> [TRY IT]
Skip the pictures. Transcribe exactly the lines from the line containing "Screen dimensions: 1216x652" to the end of the listing.

> [THE DATA]
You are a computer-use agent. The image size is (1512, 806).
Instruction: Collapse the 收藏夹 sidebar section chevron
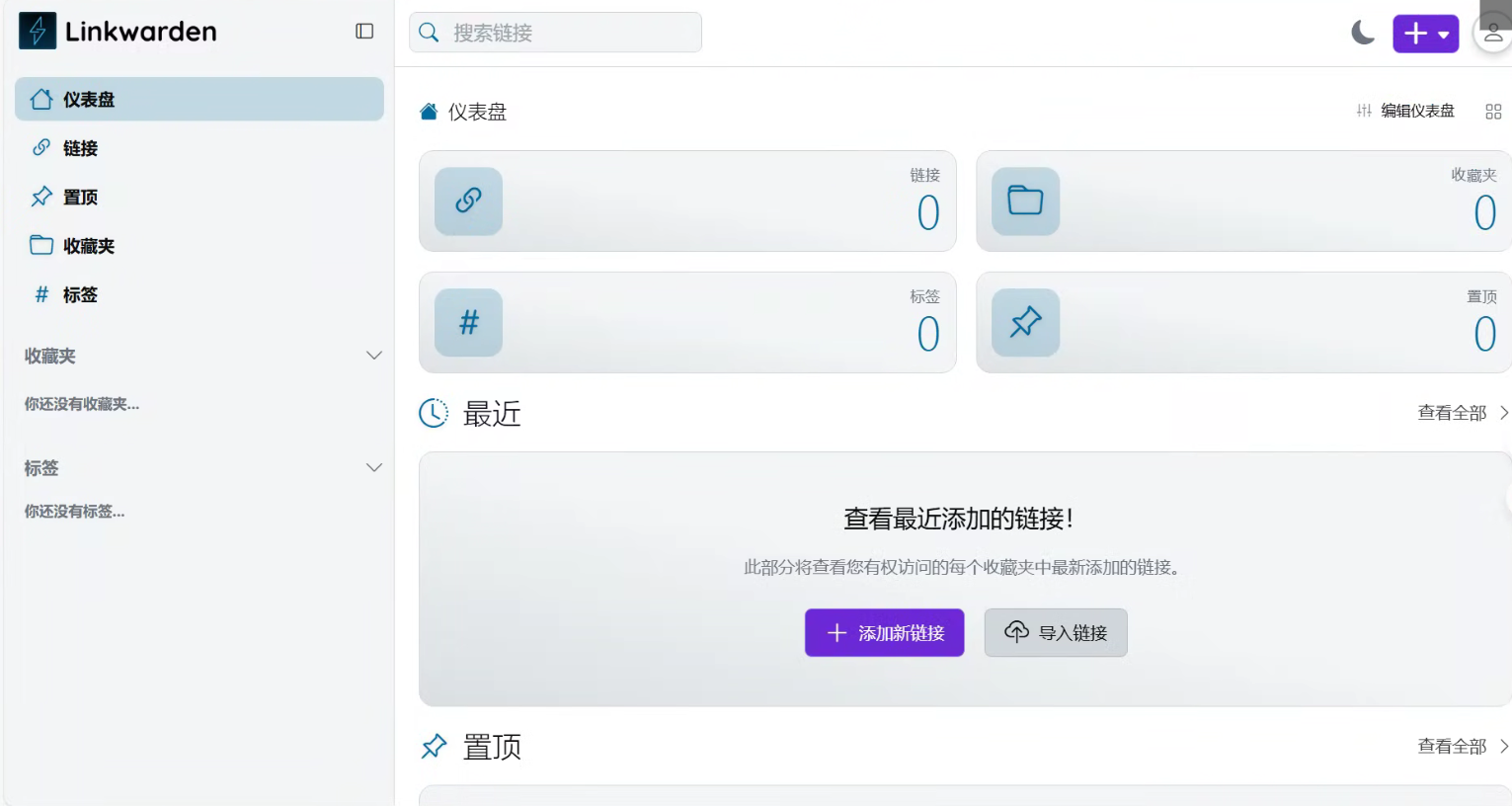pyautogui.click(x=374, y=356)
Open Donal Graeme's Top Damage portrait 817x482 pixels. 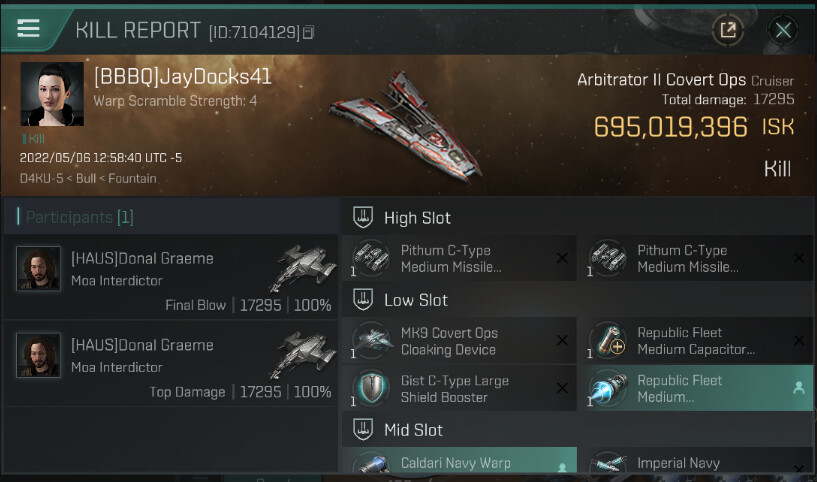(x=39, y=355)
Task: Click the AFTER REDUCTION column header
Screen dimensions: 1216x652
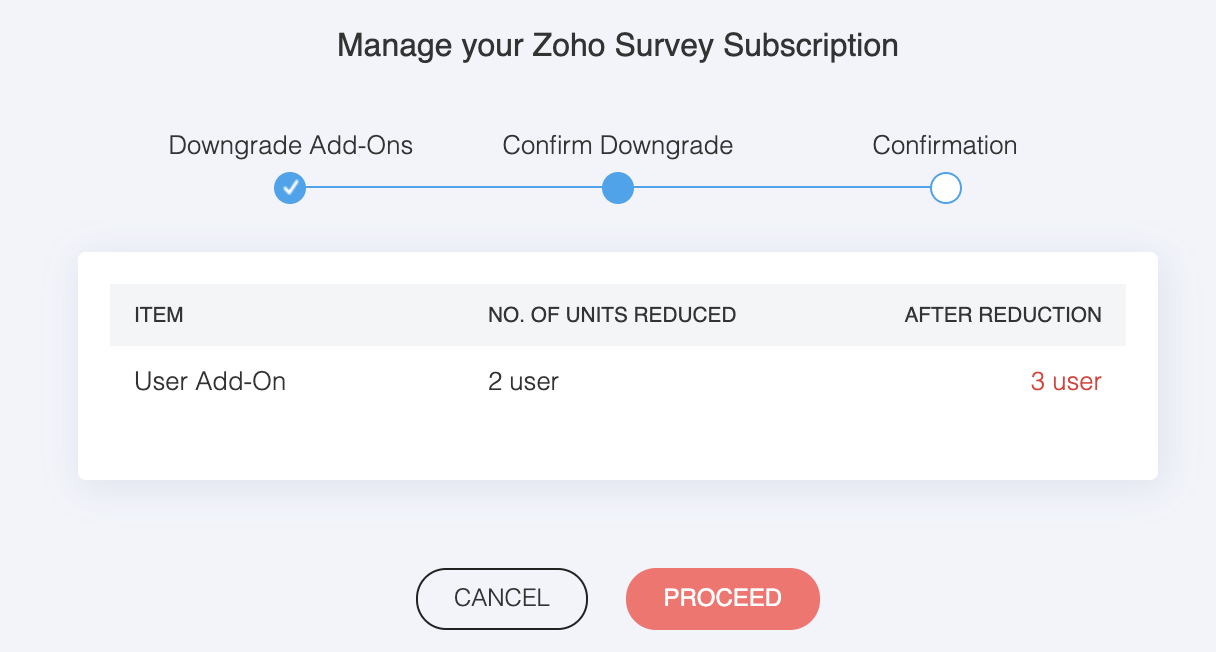Action: [x=1003, y=315]
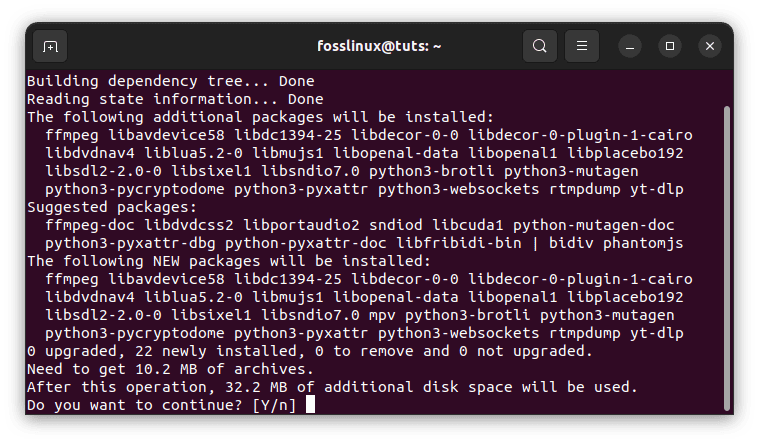Minimize the terminal window
The image size is (759, 443).
click(x=630, y=46)
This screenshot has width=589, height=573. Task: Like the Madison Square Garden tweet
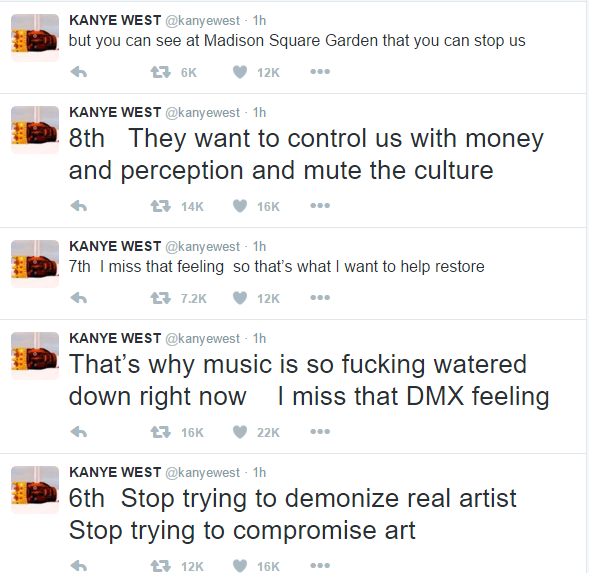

> [WORKED SOLUTION]
Screen dimensions: 1216x652
Action: [x=1003, y=315]
Minimize the terminal window
The image size is (759, 443).
click(x=630, y=46)
This screenshot has width=589, height=573. Task: Like the Madison Square Garden tweet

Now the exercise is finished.